Items from a data source:
_ _ _ _
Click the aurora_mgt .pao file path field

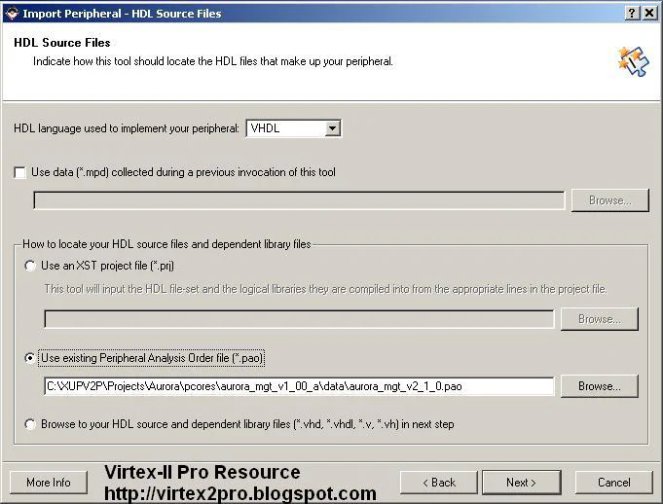tap(299, 386)
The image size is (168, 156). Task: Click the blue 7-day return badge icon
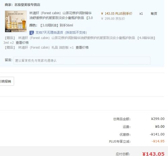(x=32, y=33)
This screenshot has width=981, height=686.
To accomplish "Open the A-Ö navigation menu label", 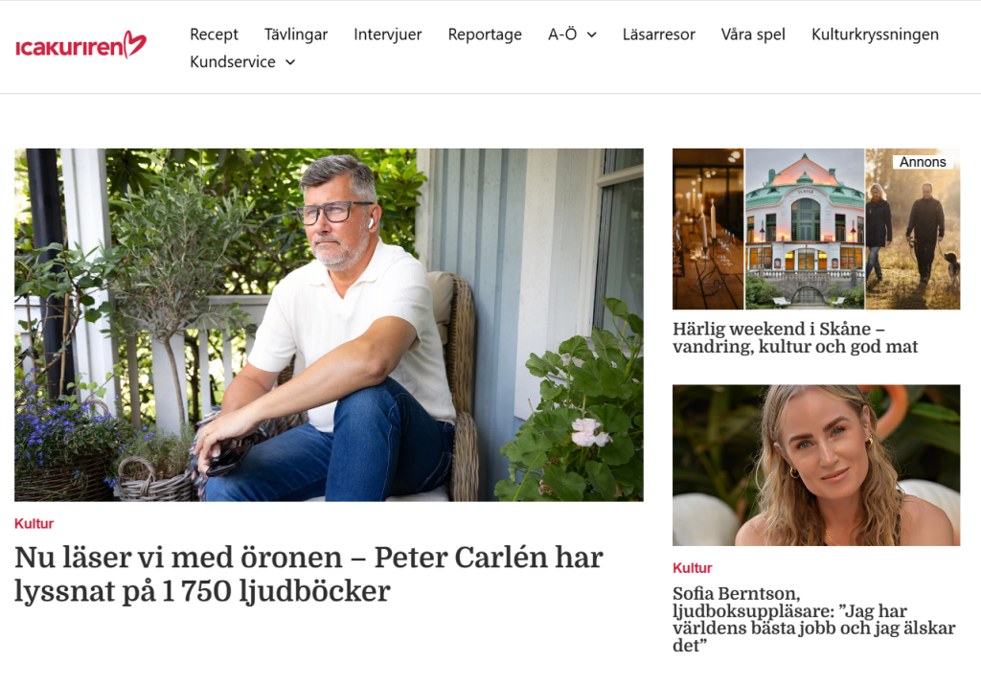I will [562, 34].
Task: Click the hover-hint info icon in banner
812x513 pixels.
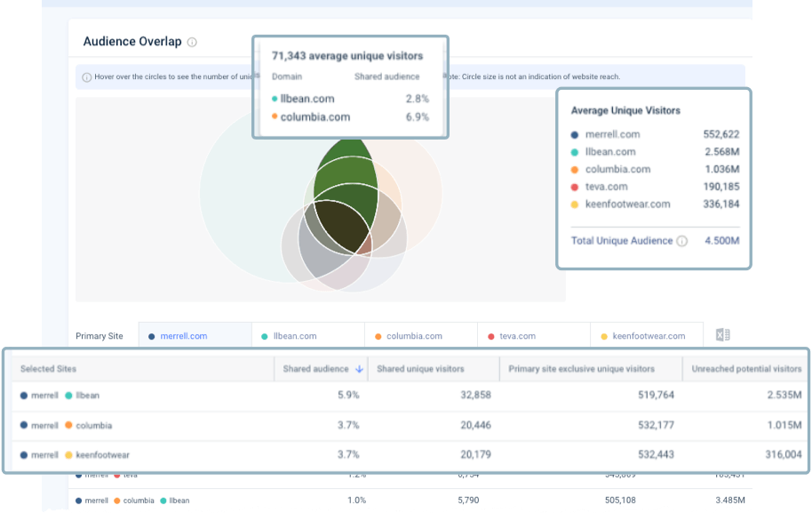Action: pos(86,76)
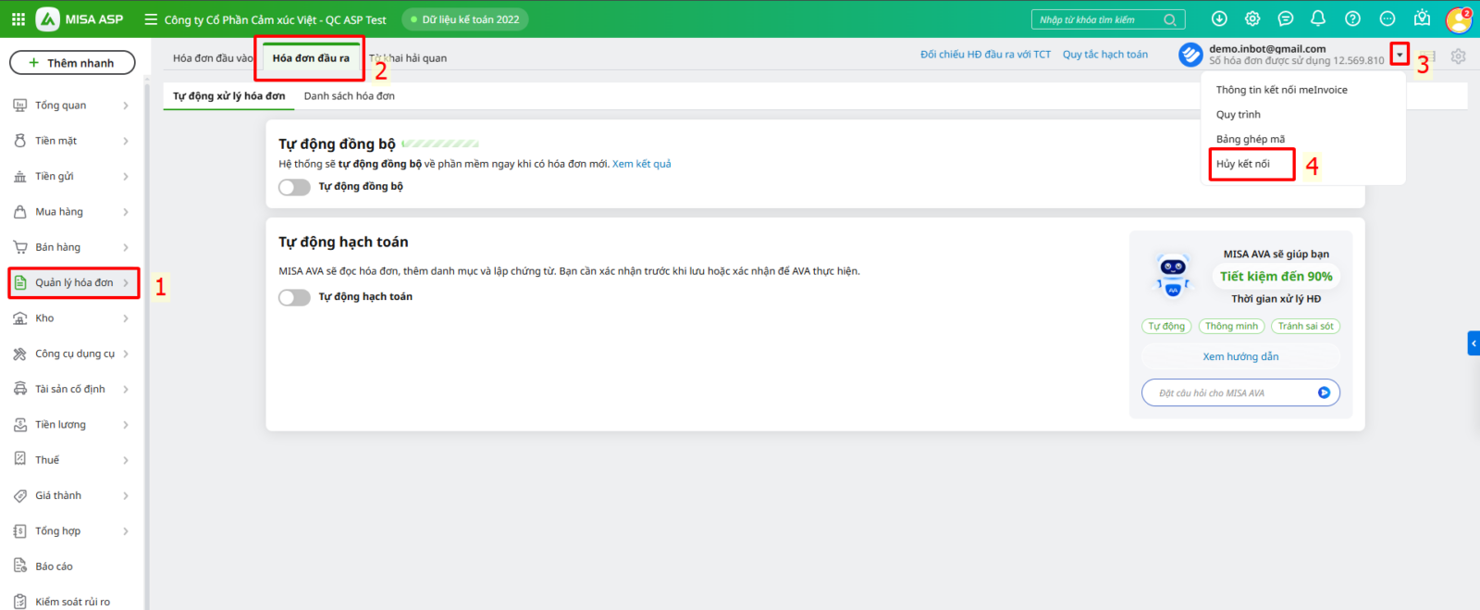Enable the Tự động hạch toán switch
This screenshot has height=610, width=1480.
(x=294, y=297)
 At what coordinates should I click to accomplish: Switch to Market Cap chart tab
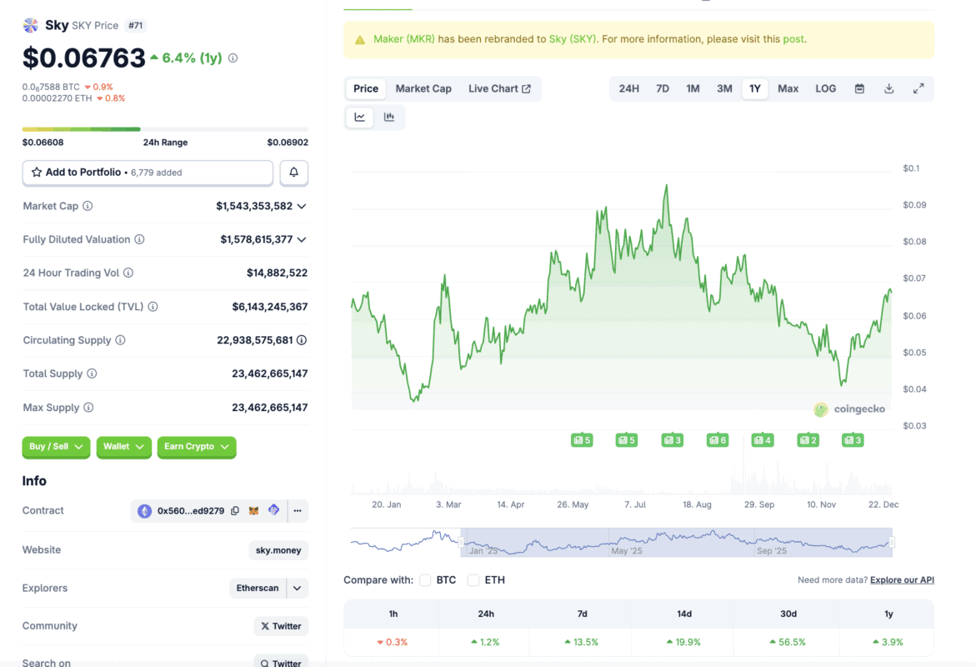click(x=423, y=88)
_ _ _ _
ACTIVITY: Word for word, set down the lines from the line with "Task: Click the hover-hint" through the last line of the entries, and nothing else; the pictures stay out.

RESULT:
Task: Click the hover-hint info icon in banner
812x513 pixels.
Action: pos(86,76)
Enable the Tự động hạch toán switch
This screenshot has height=610, width=1480.
(x=294, y=297)
 At what coordinates should I click to accomplish: Switch to Market Cap chart tab
click(x=423, y=88)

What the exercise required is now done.